The glass gardens were startling in their vibrance, food and flowers in varying hues demanded their due, so each was praised in turn. Eddard stood silently, allowing his wife and child to wander, to point and exclaim as they would, his tendency to simply be something Catelyn had begun to accept, grown accustomed to, almost appreciate.
When she walked the walls with her husband and son, the great fortress seemed less determined to cage her.

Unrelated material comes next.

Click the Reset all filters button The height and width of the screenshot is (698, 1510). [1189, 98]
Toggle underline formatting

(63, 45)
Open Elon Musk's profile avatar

She very nearly felt security rather than frustration. They were imposing, mighty, striking in their own way, offered safety for her son. He would rule this great castle one day, and she felt the stirrings of pride. Their explorations left Robb’s little legs tired, and while he looked like Catelyn, he had enough of his father’s fortitude to stubbornly continue to march along even when his steps faltered.

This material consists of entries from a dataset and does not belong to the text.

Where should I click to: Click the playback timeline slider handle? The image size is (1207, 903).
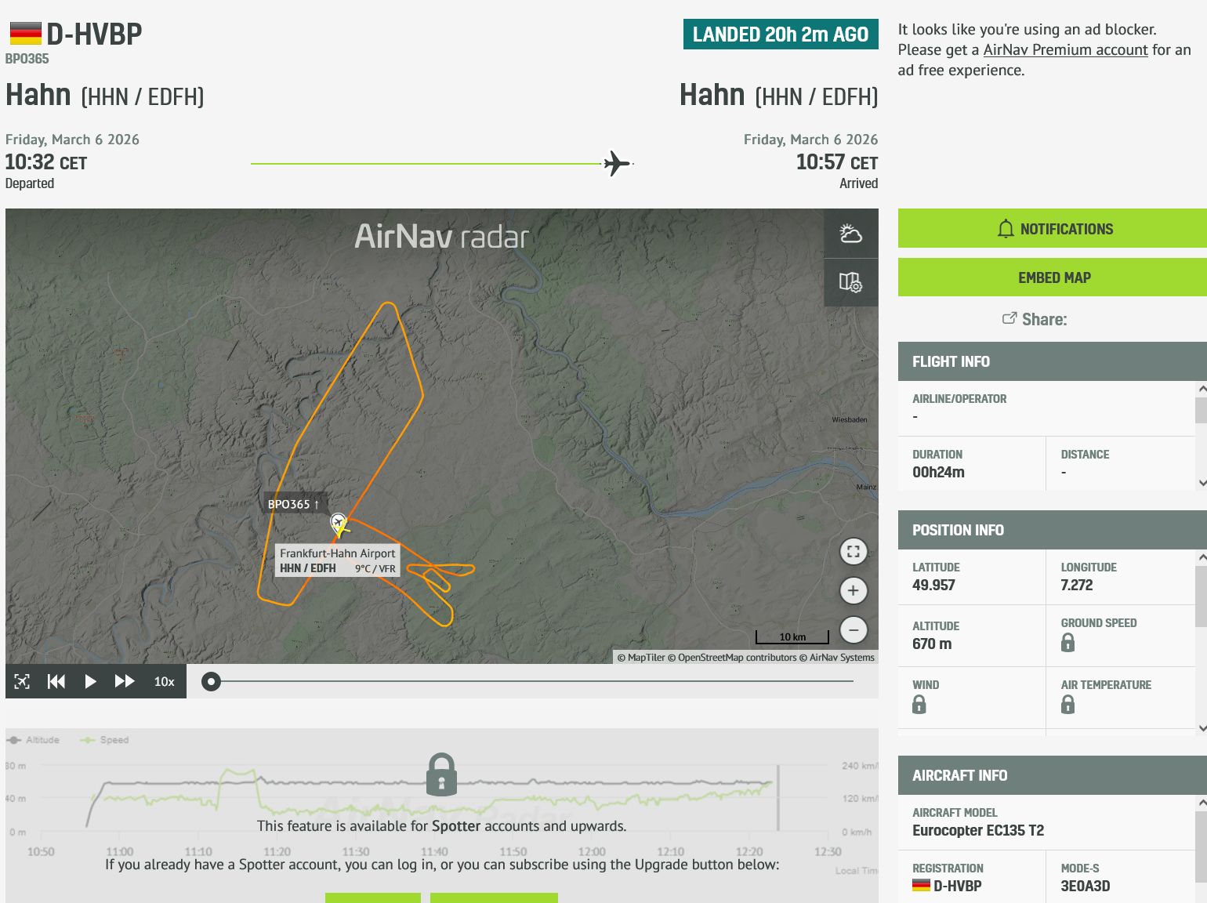pos(211,681)
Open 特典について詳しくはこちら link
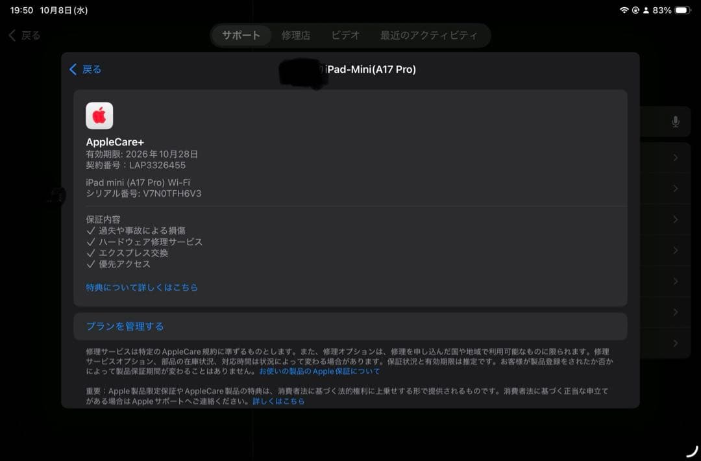 141,286
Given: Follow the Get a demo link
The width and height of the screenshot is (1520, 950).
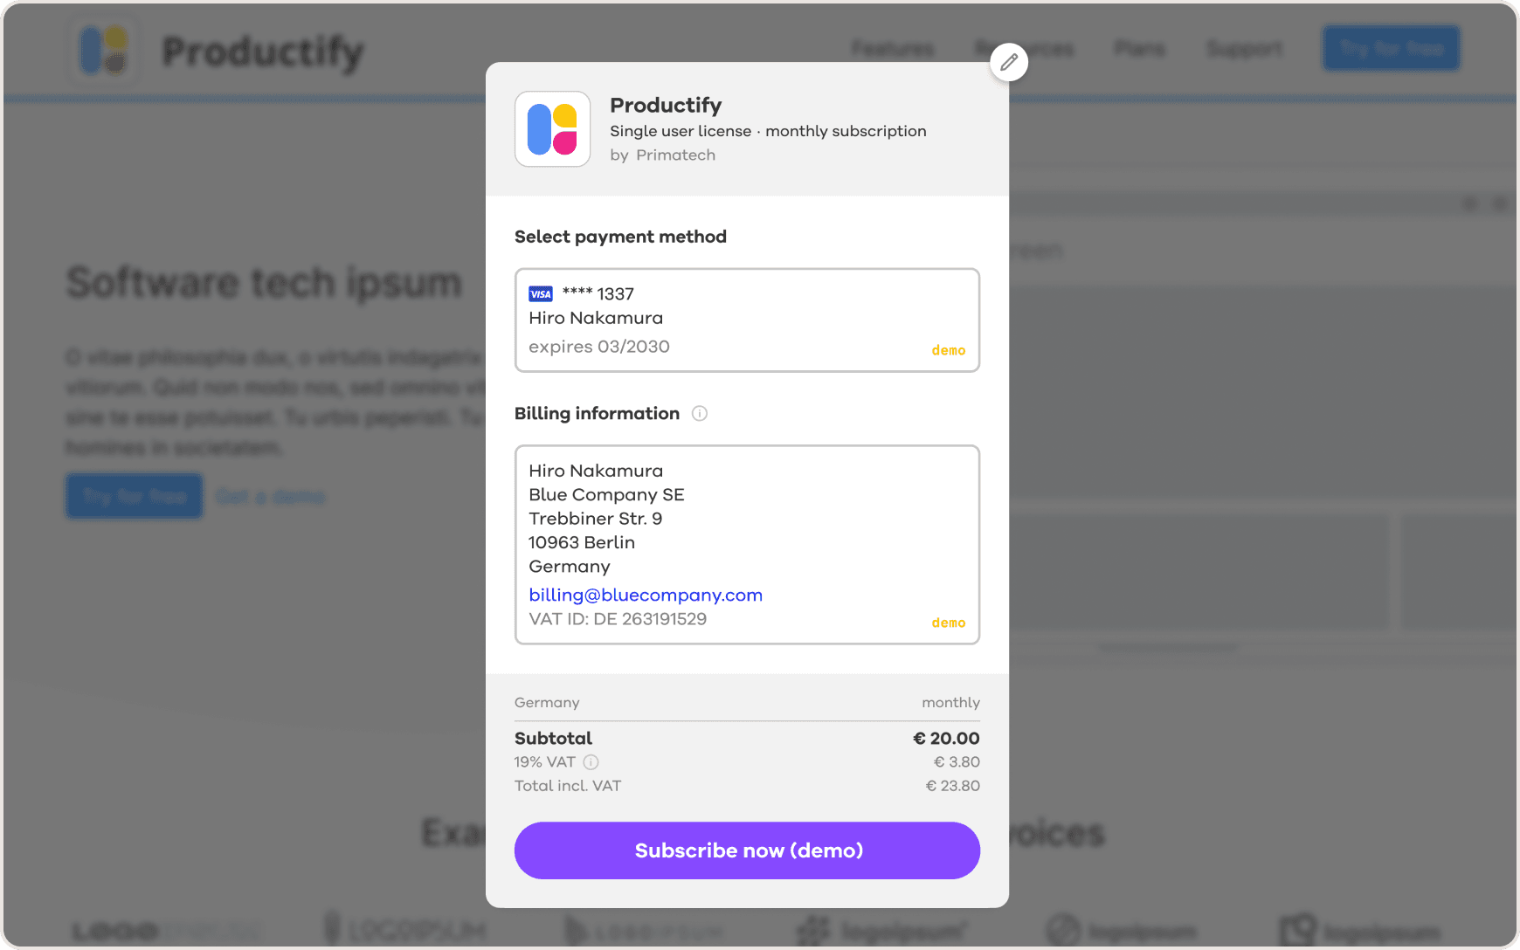Looking at the screenshot, I should tap(271, 497).
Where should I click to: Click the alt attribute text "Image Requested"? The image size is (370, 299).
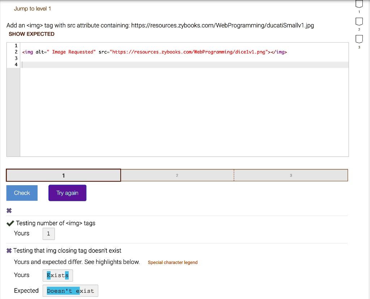pyautogui.click(x=74, y=52)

One such morning, Eddard picked up the child to carry him from the heart tree to his bed, Robb’s head lolled on his father’s shoulder as he quickly fell asleep. She told herself to not be carried away by the sight of auburn hair strewn across Eddard’s wide shoulders, but her husband cradling the boy in his arms moved her nonetheless.
Eddard deposited Robb on his bed, and Catelyn did not watch him leave as the boy began to murmur, partially awakening with the loss of comforting arms. She slipped off his shoes and furs, placing her head on the pillow next to his, his small hands grabbing onto her braid as he loved to do. She hummed to soothe him back into slumber, then evened out her breathing, his own became regular, then he dipped back into sleep.
She sat back on her heels, attempting to pull her hair into order as she rose and turned to leave. Eddard had not closed the door behind him, he had not left at all. Instead, her husband stood there, resting his head against the stone doorway. The comfort she had found walking the grounds with him seemed to have been mutual. His face was peaceful, his eyes on her as she walked slowly toward him, where he stood the only exit from the room. He stepped toward her, into the room and out of her way, allowing her to pass as she self-consciously re-braided her hair, noting with no small amount of pleasure that Eddard could not seem to look away.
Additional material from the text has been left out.